Irgendjemand wird das Stützen der Staatlichkeit im AStA übernehmen. Warum sollte es also nicht jemand sein, der*die dabei Wissen erlangt, mit dem im größeren Kontext der Staatlichkeit begegnet werden kann?

(Das setzt eine gewisse Aufmerksamkeit für die Thematik voraus, damit man sich nicht „mehr als nötig“ korumpieren lässt.)

In einem AStA kann man lernen und ausprobieren, wie man trotz Verstrickung in die Staatlichkeit etwas Subversivität behält.

Falls jemals wieder der Anarchismus zu Bedeutung kommt, d.h. die Gesellschaft formt und somit staatlicher wird, dann sollte er doch vorbereitet sein.

An den Hochschulen geht’s ums Ganze.

Verbesserungen und Rechte für die Masse der Studierenden zu erkämpfen und zu verteidigen ist progressiv.

(Und nicht nur Eliten-Schmus: Proportion Industrieproletariat-zu-Gesamtbevölkerung zu Marx‘ Zeit war geringer als Studierende-zu-Jahrgang heute)

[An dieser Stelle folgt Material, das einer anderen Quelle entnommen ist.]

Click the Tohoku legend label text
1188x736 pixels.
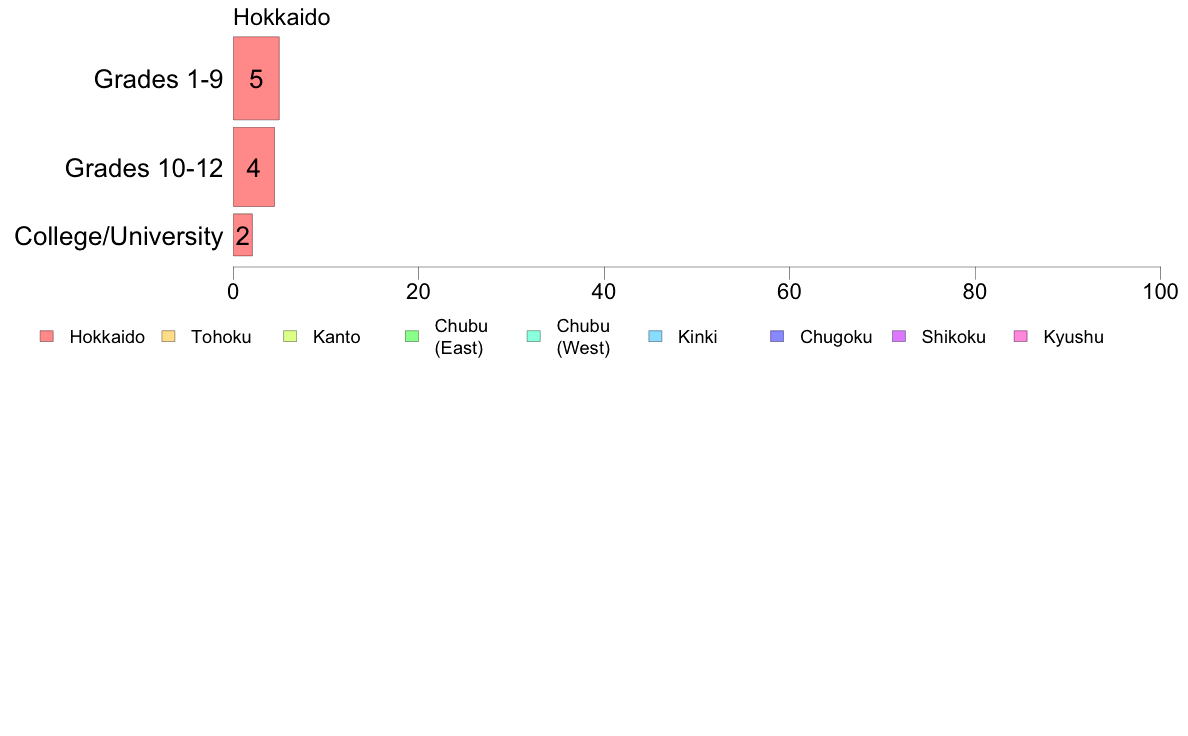(x=221, y=337)
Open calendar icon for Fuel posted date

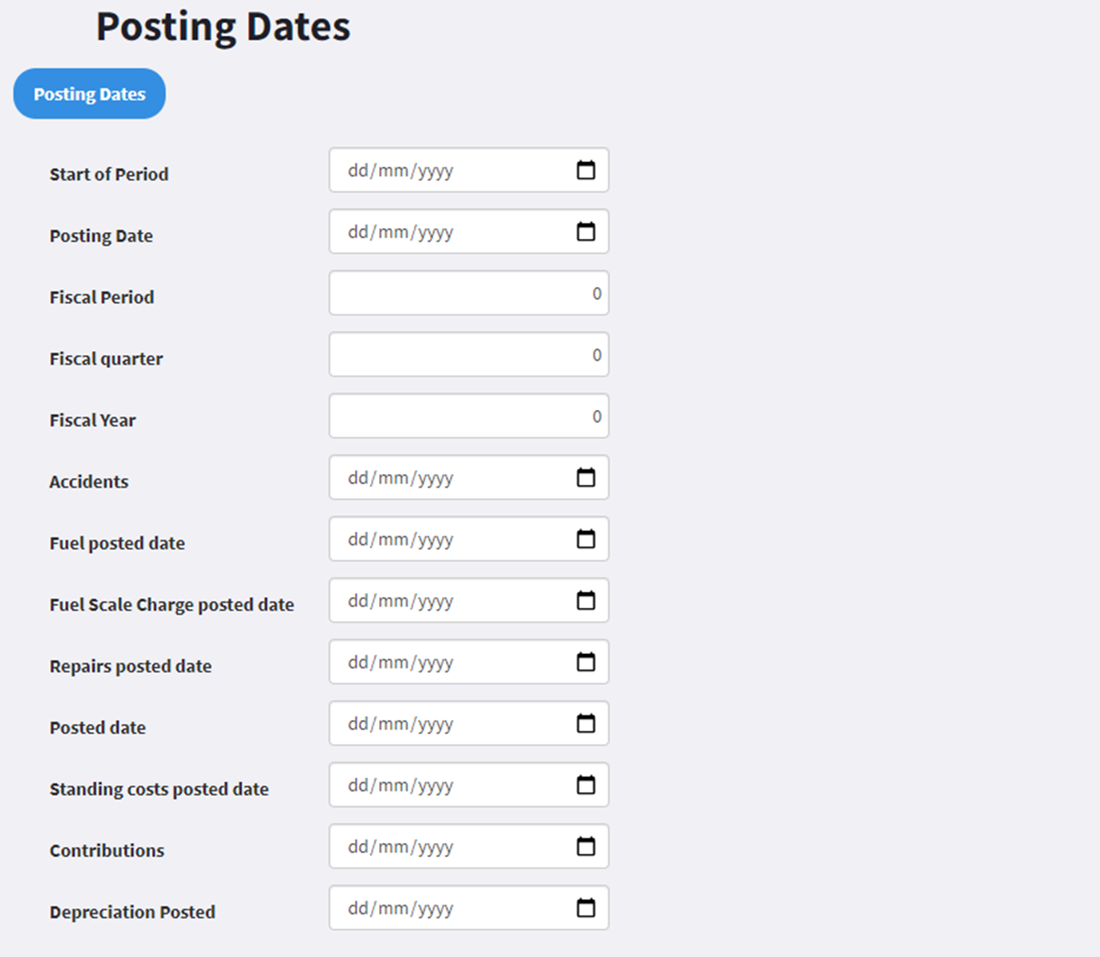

Wenig ist in der Informationsgesellschaft wichtiger als emanzipatorische Wissenschaftspolitik.

Ein Kommentar

  1. Baumann

    In zwei Wochen im TWH gibt es meine Kritik, aber um dir die Hauptthese zu verraten: der AStA ist KEIN Unternehmen und Service DARF NICHT an erster Stelle stehen, er ist mittel zum zweck.